Bo Petersson

Personal information
- Full name: Bo Ingvar Petersson
- Date of birth: 10 July 1946 (age 79)
- Place of birth: Kalmar, Sweden
- Position: Midfielder

Youth career
- 1954–1966: Djurgårdens IF

Senior career*
- Years: Team / Apps / (Gls)
- 1966–1967: Älvsjö AIK
- 1968–1969: Råsunda IS
- 1970–1975: Spårvägens GoIF
- 1976: Vasalunds IF
- 1977: AIK / 16 / (2)
- 1978: IFK Östersund
- 1979: Visby AIK
- 1980: Danderyds SK
- 1981–1982: IFK Östersund

Managerial career
- 1970–1975: Spårvägens GoIF
- 1978: IFK Östersund
- 1979–1980: AIK
- 1981–1982: IFK Östersund
- 1983–1984: Vasalunds IF
- 1985–1987: Spårvägens GoIF
- 1988–1990: Vasalunds IF
- 1991: Tromsø
- 1992: Spårvägens FF
- 1993: Djurgården
- 1994: IF Brommapojkarna
- 1995: FC Plavi Team
- 1996–1997: Kalamata
- 1997: Västerås SK
- 1998–2001: Enköping
- 2002: Assyriska
- 2003–2004: PAS Giannina
- 2004: Vasalund/Essinge IF
- 2004: Enköping
- 2005: Vasalund/Essinge IF
- 2007: Enköping

= Bo Petersson =

Swedish footballer and manager

Bo Petersson (born 10 July 1946 in Kalmar) is a Swedish football manager and former football player.

==Career==
He played for Älvsjö AIK, Råsunda IS, Spårvägens GoIF, Vasalunds IF, AIK, IFK Östersund, Visby AIK and Danderyds SK.

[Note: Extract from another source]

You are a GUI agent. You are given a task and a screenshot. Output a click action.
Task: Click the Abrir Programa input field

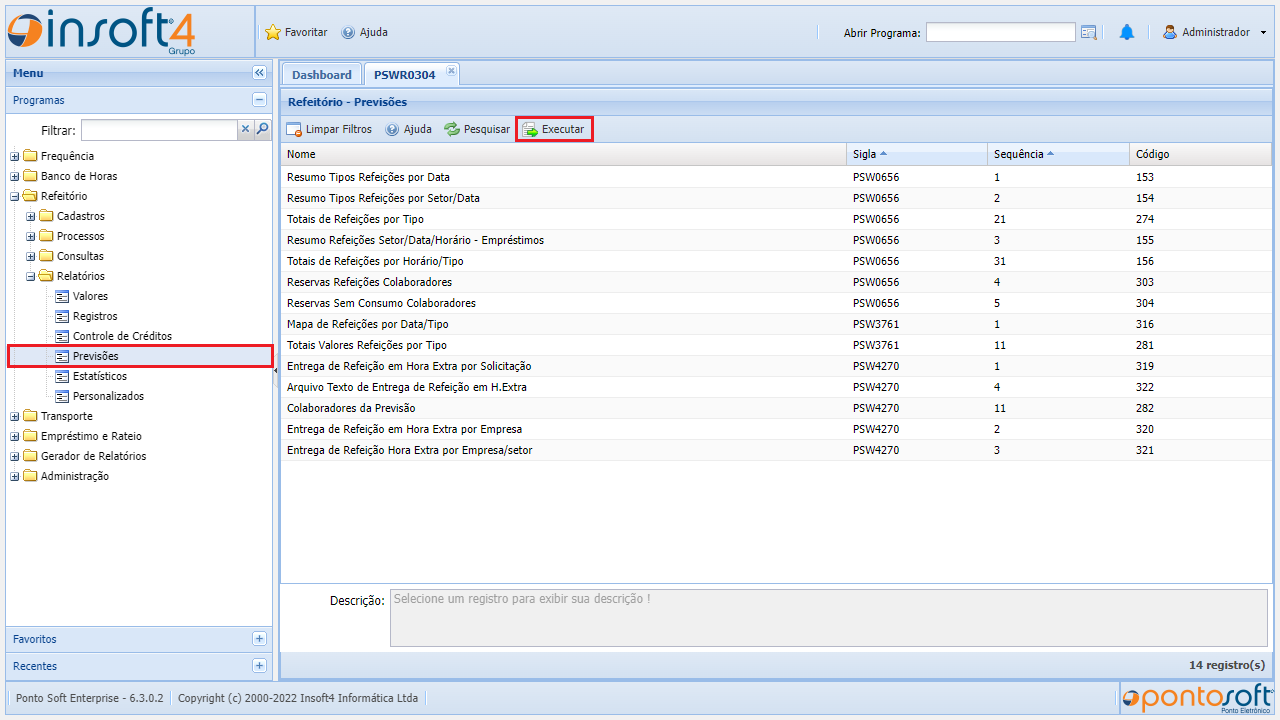coord(1000,33)

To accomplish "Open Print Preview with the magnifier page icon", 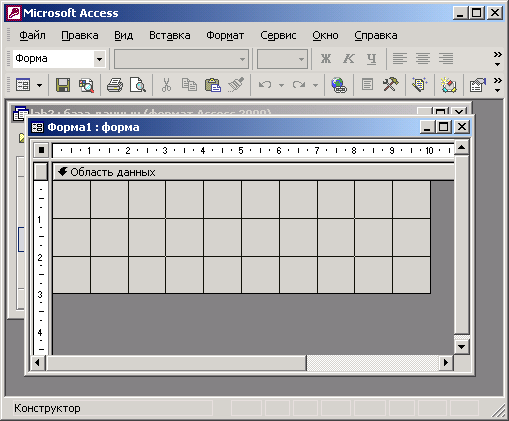I will pos(138,85).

After he retired from playing he later went into coaching. He coached Spårvägens FF, IFK Östersund, AIK, IFK Östersund, Vasalunds IF, Tromsø IL, Djurgårdens IF, IF Brommapojkarna, FC Plavi Team, PAE Kalamata, Västerås SK, Enköpings SK, Assyriska, PAS Giannina and Vasalund/Essinge IF. Nowadays, Petersson works as an expert at the TV channel Viasat.

Bo Petersson is the son of Ingvar Petersson.